TEXTO EXTRAÍDO →
He leído con entusiasmo una de las primeras novelas de la enigmática Elena Ferrante. Se trata de «El amor molesto» (1992). Esta es una de sus obras previas al fenómeno literario de la saga «Dos amigas» que la llevaron a la fama mundial. Sépase que Elena Ferrante es un pseudónimo y que él o ella, la persona real detrás del nombre falso, prefiere mantenerse en el anonimato. A pesar de los muchos esfuerzos para desvelar de quién se trata, los lectores parecen no importarles en absoluto. La razón básica: el texto debe hablar por sí mismo y mostrar su calidad.

Tengo la traducción de Juana Bignozzi (1935-2015) quien fuera traductora profesional, poeta y periodista argentina. Considerada por muchos como una gran poeta y una traductora de renombre en el mundo editorial español y argentino. Así que estamos frente a una obra traducida en la que se ha hecho el esfuerzo consciente por mantenerla fiel a la atmósfera y al estilo de la obra original (en italiano). Ello a pesar de que, como afirmar Bignozzi en una entrevista, «El francés es un idioma tranquilizador para un traductor. En cambio el italiano es impreciso, lábil, tramposo. Tener el run-run de la abuela no es saber el idioma, como algunos creen».

TAREA 1 → Según el texto sobre «El amor molesto», ¿por qué a los lectores no parece importarles quién está detrás del pseudónimo Elena Ferrante? Explícalo en una a tres oraciones.
TAREA 2 → Escribe la continuación del texto sobre «El amor molesto» a partir de su última oración.
Los ítems proceden de una fuente distinta a la del texto.

ÍTEMS PROPORCIONADOS →
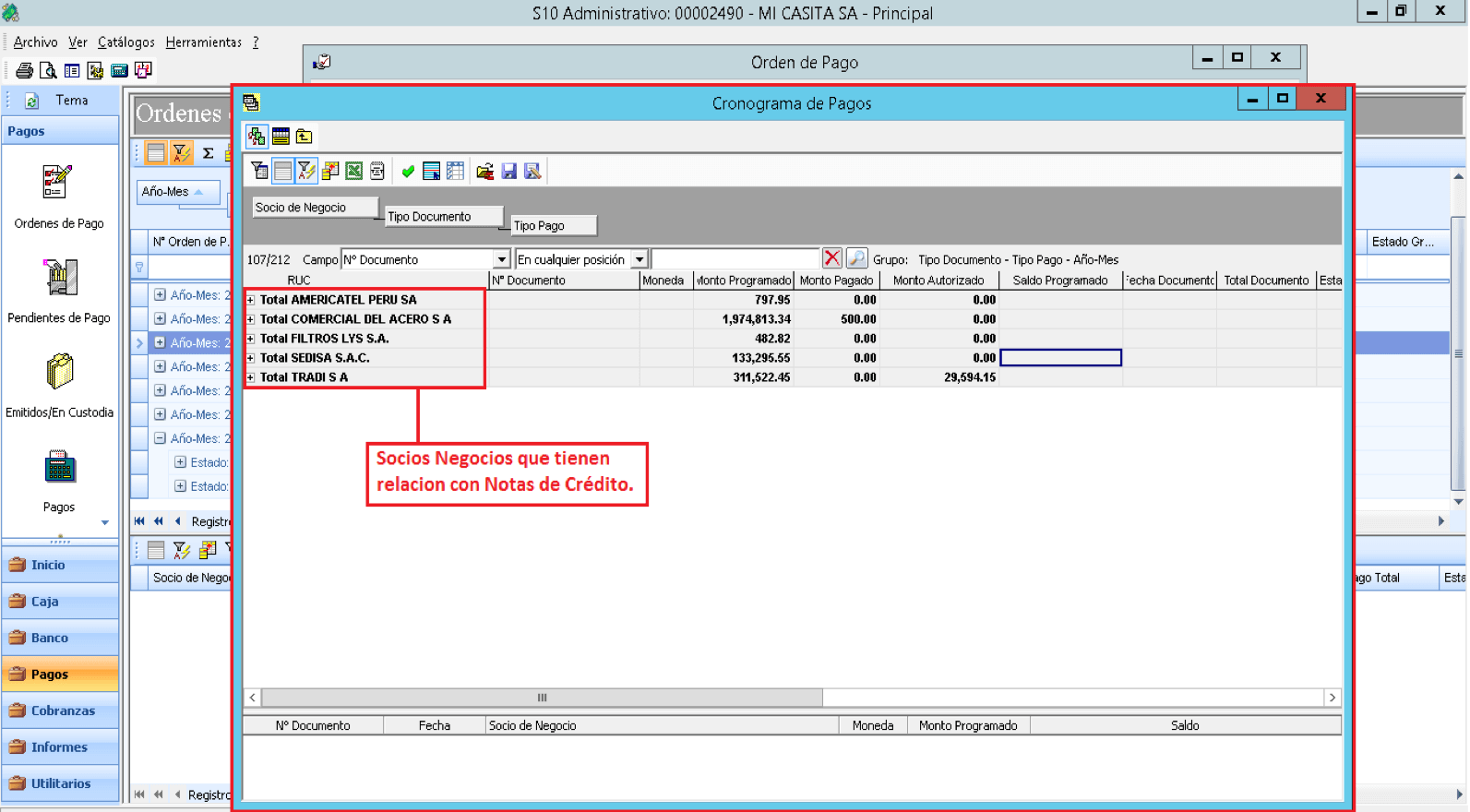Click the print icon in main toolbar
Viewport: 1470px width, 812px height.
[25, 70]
* * *
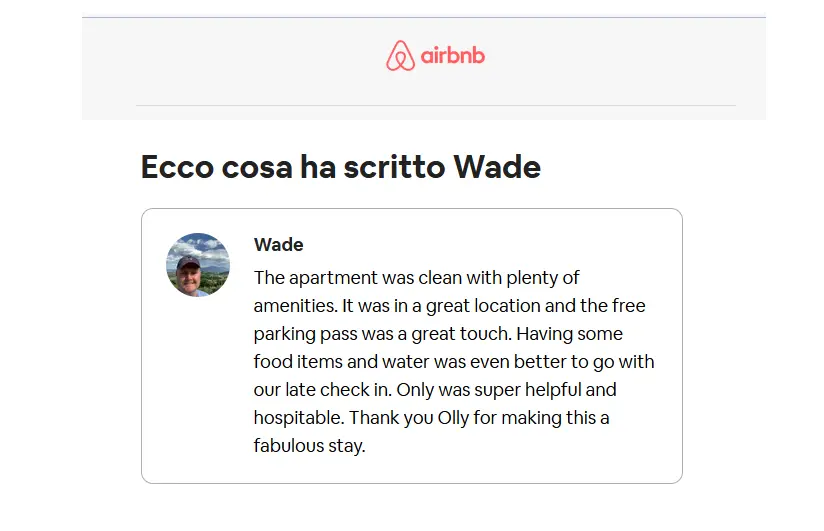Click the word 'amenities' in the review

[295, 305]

RESULTADO DEL EJERCICIO 1 → A los lectores no parece importarles quién se esconde tras el pseudónimo porque, según el texto, lo esencial es que la obra hable por sí misma y muestre su calidad.

RESULTADO DEL EJERCICIO 2 →
Destaco esta obra, respecto a otras más famosa de Elena Ferrante, por su fondo más que su forma. La sencillez de la trama, pero la profundidad de los personajes y de la atmósfera creada para que estos se desarrollen me parecen notorios. Esta obra es simple y compleja a la vez. La simpleza está en la historia contada: tras la muerte de su madre (¿aparente suicidio?) la hija se sumerge en una reconstrucción de los últimos días de la anciana, pero en realidad es una reconfiguración de sí misma a través de la memoria dolorosa y de la vivencia del sinsentido.

Esta es la entrada a la novela: «Mi madre se ahogó la noche del 23 de mayo, día de mi cumpleaños…». Este es el final: «Me miré, me sonreí. Aquel peinado anticuado, que se usaba en los años cuarenta pero ya era raro a fines de los cincuenta, me quedaba bien. Amalia había sido. Yo era Amalia». Madre e hija se reconocen a sí mismas como víctimas.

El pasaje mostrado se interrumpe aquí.